Oscars: 10 Best Pictures That Actually Were The Best
2. No Country For Old Men - 2008
Virtually every film written and directed by Joel and Ethan Coen received glowing critical notices, but it took until their 12th movie, this violent Cormac McCarthy adaptation, for them to be given Hollywood's biggest prize. The Coens won an impressive hat trick of Best Picture, Director and Screenplay (as well as actor Javier Bardem winning for his role as psycho killer Anton Chigurh), brilliantly capturing the characters, landscapes and dark heart of McCarthy's neo-western storytelling. Other nominees: That year's Oscar race was billed as a straight fight between two darkly violent sort-of-westerns as No Country narrowly, and rightly, won the vote from Paul Thomas Anderson's oil drama There Will Be Blood.

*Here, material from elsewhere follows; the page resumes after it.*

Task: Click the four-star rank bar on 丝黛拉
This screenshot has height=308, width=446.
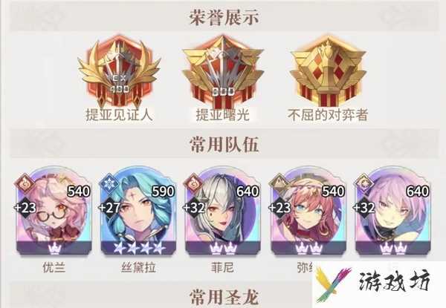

Prestigious British literature adaptation Atonement and quirky pregnancy comedy-drama Juno were good films and not without their admirers, but lacked the overall genius of the Coens. Other deserving contenders: A third revisionist western, the beautifully shot Assassination of Jesse James by the Coward Robert Ford, was strangely overlooked when that was the popular genre of the moment. David Fincher's true life serial killer drama Zodiac was a far better film than his next, Benjamin Button, which gained much more Oscar attention. Gothic musical Sweeney Todd, probably the last great Tim Burton film, won more attention at the Golden Globes. France, meanwhile, gave us quality contenders like The Diving Bell and the Butterfly, and Persepolis, but we'd have to wait another four years for a French winner.